A spokesman for Nassau County Sheriff Sposato did not address Armor's contract renewal process, but praised the company for providing "enhanced inmate health services” and increased public safety because inmates no longer need to be transported out of the jail for many medical services.

Before 2011, the year Armor took over, the sheriff's department paid Nassau University Medical Center to handle jail health care.

Ronald Lanier, a former jail guard who spoke exclusively to the I-Team, criticized Armor for avoiding the use of outside medical services and being dismissive when inmates complain of serious pain or illness.

"I may come down and take an inmate, and he says 'I’m hurting' or whatever, and I witnessed some of the practitioners say, ‘Nothing is wrong,’ and send them back," said Lanier, who retired as a corrections officer in 2012.

Lanier says he noticed a drop-off in care after the county handed over responsibility for the jail infirmary to Armor.

"I've been there many times when [medical staff] wanted to send a patient out and the medical director says, 'I'm not sending that patient out,'" said the former Armor nurse.

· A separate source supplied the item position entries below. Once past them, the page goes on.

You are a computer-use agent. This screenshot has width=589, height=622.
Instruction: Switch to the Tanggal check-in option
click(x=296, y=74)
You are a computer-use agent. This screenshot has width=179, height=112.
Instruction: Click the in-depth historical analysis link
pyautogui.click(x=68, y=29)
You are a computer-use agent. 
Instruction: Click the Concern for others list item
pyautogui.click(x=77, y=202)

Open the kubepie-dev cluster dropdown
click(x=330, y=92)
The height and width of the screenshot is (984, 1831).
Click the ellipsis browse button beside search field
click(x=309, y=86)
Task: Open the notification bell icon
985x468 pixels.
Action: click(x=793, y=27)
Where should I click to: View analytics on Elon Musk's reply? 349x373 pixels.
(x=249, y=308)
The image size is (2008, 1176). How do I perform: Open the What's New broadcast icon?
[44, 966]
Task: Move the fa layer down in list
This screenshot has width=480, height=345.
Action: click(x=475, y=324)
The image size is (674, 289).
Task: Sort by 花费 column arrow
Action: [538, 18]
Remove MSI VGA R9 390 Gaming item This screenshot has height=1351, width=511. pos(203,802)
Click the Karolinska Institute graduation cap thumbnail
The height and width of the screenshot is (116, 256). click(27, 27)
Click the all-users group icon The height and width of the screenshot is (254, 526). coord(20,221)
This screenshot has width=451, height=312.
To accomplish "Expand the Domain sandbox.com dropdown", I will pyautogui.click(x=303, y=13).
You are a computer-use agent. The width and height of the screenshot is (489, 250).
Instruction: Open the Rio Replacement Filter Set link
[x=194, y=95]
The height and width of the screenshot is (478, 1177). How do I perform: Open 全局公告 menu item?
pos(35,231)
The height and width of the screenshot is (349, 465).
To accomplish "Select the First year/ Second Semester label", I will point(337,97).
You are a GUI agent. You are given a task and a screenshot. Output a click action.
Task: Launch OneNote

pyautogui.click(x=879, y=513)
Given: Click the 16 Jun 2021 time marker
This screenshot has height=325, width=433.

John Gleeson, Sr., a retired firefighter, claims Armor's failure to get his son to the hospital in a timely fashion led to his death last year. Gleeson has also filed a notice of claim against Armor and the county.

“I just can’t comprehend how they could treat another human being like that,” said Gleeson, whose son died after a medical condition caused his head, neck and chest to swell and constrict his breathing behind bars.

"Help came way too late," said Gleeson's civil attorney, James Pascorella.

In 2012, state regulators saw a lack of urgency when they called Armor's treatment of another inmate grossly negligent health care.”

That inmate suffered chest pains but regulators said his death “may have been prevented” if Armor had given him "timely and appropriate care."

Though Armor disputed those findings, the state ordered Armor to review its staffing levels and regulators ordered Nassau County to “conduct an inquiry into the fitness of Armor Correctional Health Services, Inc. as a correctional medical care provider.”

This spring, Marc Gann, a criminal defense lawyer and former head of the Nassau Bar Association, wrote to Sposato warning that the problems with Armor "must be addressed." A local judge also raised concerns on the record.

Gleeson said Nassau County should follow New York City's lead and return the responsibility for jail medical care to a public hospital system. After a string of deaths at Rikers Island, Mayor de Blasio said he will let the contract with another jail medical provider expire and allow the New York City Health and Hospitals Corporation to treat sick and injured inmates.

“I don’t understand how no one is stepping up and saying we have to make some changes,” Gleeson said.

Lanier said something needs to change soon.

"These are somebody’s kids. These are somebody’s dads. These are somebody’s brothers," he said.